All of lore.kernel.org
 help / color / mirror / Atom feed
From: Abd-Alrhman Masalkhi <abd.masalkhi@gmail.com>
To: Yu Kuai <yukuai@fnnas.com>,
	song@kernel.org, yukuai@fygo.io, magiclinan@didiglobal.com,
	xiao@kernel.org, vverma@digitalocean.com, axboe@kernel.dk
Cc: linux-raid@vger.kernel.org, linux-kernel@vger.kernel.org, yukuai@fygo.io
Subject: Re: [PATCH] md/raid1: honor REQ_NOWAIT when waiting for behind writes
Date: Sun, 21 Jun 2026 20:08:58 +0200	[thread overview]
Message-ID: <m2y0g722bp.fsf@gmail.com> (raw)
In-Reply-To: <61361f20-f81c-46c3-bdd2-3de24e90a0aa@fnnas.com>


Hi Kuai,

On Sun, Jun 21, 2026 at 04:18 +0800, Yu Kuai wrote:
> Hi,
>
> 在 2026/6/11 16:35, Abd-Alrhman Masalkhi 写道:
>> raid1 supports REQ_NOWAIT reads by avoiding waits in the barrier path
>> through wait_read_barrier().
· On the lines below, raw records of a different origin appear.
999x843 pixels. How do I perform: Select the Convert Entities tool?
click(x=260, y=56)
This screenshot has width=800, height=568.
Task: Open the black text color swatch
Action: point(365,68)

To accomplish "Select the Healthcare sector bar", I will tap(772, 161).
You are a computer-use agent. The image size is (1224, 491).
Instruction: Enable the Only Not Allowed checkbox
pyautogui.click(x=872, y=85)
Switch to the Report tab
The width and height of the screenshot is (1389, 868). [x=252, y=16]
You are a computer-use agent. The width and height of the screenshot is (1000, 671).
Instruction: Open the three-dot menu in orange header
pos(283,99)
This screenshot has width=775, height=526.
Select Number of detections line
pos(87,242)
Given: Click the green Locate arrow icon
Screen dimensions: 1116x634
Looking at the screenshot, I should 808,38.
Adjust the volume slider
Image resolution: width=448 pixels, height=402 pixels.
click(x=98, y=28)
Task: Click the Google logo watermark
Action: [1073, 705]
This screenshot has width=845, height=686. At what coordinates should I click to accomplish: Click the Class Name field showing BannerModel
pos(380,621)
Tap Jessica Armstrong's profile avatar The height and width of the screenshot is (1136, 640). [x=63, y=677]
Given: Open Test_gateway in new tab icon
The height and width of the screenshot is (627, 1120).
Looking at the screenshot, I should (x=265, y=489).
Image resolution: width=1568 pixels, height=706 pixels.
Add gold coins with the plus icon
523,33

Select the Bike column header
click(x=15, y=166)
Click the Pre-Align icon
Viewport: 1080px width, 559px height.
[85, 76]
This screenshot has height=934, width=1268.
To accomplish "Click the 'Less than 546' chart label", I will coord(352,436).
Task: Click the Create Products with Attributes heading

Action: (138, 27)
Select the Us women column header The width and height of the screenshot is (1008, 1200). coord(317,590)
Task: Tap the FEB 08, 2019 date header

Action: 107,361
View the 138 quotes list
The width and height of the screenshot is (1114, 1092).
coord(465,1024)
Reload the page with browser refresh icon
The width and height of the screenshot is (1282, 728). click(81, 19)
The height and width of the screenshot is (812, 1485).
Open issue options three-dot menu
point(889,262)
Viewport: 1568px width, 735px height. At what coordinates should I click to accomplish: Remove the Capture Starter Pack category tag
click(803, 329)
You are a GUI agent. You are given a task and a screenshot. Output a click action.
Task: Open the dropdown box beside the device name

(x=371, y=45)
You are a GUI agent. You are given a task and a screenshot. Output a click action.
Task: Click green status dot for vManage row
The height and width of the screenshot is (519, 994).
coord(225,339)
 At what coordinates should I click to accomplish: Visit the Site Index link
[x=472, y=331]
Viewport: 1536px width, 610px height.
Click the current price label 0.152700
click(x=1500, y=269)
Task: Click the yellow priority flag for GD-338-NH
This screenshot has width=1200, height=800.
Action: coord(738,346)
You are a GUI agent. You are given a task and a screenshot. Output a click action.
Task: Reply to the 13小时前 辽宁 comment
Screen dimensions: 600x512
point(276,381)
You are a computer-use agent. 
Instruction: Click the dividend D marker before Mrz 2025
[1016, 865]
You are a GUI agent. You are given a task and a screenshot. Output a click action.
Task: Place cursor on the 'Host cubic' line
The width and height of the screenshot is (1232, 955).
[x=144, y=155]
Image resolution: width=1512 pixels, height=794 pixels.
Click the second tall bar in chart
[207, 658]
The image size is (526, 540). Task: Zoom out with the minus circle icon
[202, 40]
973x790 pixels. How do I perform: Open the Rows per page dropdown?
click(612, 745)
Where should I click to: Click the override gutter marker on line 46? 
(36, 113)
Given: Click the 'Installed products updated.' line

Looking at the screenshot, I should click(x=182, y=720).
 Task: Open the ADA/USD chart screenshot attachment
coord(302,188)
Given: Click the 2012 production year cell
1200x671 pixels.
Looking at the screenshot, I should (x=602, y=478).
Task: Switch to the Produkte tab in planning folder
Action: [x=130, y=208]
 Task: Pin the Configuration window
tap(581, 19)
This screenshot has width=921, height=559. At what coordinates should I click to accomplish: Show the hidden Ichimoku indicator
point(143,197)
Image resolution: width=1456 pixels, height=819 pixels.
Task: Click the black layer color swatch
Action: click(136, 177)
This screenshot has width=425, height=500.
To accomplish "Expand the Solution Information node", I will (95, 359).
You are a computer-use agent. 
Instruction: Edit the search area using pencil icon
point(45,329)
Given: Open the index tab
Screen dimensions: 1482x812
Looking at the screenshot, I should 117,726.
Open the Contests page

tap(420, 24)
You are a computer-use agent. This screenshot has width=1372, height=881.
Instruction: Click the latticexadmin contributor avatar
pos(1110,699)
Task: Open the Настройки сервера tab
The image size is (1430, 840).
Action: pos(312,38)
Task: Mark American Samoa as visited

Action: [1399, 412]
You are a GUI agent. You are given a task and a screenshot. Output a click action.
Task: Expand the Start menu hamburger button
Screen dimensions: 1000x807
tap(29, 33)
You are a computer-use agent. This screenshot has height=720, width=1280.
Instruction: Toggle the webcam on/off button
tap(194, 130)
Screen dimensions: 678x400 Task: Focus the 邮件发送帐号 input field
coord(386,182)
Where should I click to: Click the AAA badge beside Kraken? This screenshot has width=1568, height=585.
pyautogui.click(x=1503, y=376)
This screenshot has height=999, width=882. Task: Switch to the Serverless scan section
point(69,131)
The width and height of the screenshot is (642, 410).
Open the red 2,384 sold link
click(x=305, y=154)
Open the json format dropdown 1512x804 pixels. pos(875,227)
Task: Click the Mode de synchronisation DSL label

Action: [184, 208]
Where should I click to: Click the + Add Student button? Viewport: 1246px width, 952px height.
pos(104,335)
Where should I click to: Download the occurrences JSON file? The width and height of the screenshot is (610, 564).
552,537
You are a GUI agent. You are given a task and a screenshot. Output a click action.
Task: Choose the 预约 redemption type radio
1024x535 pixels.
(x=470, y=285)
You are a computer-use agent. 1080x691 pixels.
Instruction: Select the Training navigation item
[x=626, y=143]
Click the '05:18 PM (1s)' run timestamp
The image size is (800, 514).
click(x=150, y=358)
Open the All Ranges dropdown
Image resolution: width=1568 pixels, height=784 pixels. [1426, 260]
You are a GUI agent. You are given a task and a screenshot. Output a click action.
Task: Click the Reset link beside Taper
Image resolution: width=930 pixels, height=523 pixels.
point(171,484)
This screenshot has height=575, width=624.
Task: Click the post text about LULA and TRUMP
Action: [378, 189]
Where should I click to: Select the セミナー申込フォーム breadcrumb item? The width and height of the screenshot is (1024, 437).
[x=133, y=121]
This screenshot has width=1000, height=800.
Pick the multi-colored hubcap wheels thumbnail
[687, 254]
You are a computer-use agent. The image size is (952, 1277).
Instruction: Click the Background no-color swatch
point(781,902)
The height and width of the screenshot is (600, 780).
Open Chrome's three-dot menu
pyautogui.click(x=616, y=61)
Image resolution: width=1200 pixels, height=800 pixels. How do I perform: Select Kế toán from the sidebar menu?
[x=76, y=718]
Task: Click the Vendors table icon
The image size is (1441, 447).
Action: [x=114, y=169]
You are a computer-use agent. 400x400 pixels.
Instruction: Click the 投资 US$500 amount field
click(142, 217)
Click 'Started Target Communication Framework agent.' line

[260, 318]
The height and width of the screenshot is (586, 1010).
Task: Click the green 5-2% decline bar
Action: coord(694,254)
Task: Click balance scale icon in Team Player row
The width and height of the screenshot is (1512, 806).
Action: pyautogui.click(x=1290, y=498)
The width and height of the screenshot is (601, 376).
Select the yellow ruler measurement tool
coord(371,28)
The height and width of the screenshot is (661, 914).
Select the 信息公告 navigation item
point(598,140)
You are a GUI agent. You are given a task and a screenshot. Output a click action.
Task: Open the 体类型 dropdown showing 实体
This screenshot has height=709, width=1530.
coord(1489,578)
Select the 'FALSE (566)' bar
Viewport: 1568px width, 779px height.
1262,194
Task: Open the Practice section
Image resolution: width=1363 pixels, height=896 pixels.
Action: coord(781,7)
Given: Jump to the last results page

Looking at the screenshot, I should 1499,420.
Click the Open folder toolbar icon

However, a read can still block on a
>> WriteMostly device when the array uses a bitmap and there are
>> outstanding behind writes.
>>
>> In that case raid1 unconditionally calls wait_behind_writes(), which
>> may sleep until all behind writes complete. As a result, a REQ_NOWAIT
>> read can block despite the caller explicitly requesting non-blocking
>> behavior.
>>
>> This ensures that raid1 consistently honors REQ_NOWAIT reads across all
>> paths that may otherwise wait for behind writes.
>>
>> Fixes: 5aa705039c4f ("md: raid1 add nowait support")
>> Signed-off-by: Abd-Alrhman Masalkhi <abd.masalkhi@gmail.com>
>> ---
>>   drivers/md/md-bitmap.c   |  9 +++++++--
>>   drivers/md/md-bitmap.h   |  2 +-
>>   drivers/md/md-llbitmap.c | 13 ++++++++-----
>>   drivers/md/md.c          |  2 +-
>>   drivers/md/raid1.c       | 10 +++++++---
>>   5 files changed, 24 insertions(+), 12 deletions(-)
>
> Applied to md-7.2.
>
> One note, remove nowait support is already in my to-do lists. There is a case
> that can't be handled for now, for example:
>
> 2 disk raid1, issue no wait write IO, rdev1 succeed while rdev2 failed. In this
> case, we don't know if rdev2 failed issue because nowait or disk really have
> badblocks. So we can't either record badblocks or issue again without nowait,
> for consequence, rdev1 and rdev2 will end up with different data.
>
> I think the best solution is to remove nowait support for mdraid. Feel free
> to cook a patch or if you have something else in mind.
>

What if on a partial nowait failure we just end the master bio as
success, but set NEEDED on that chunk's bitmap counter and start_sync()
picks it up for resync? That way we don't have to decide why rdev2
failed at all, resync just copies from rdev1 to rdev2 without nowait,
so if it's a real bad block, end_sync_write() records it then.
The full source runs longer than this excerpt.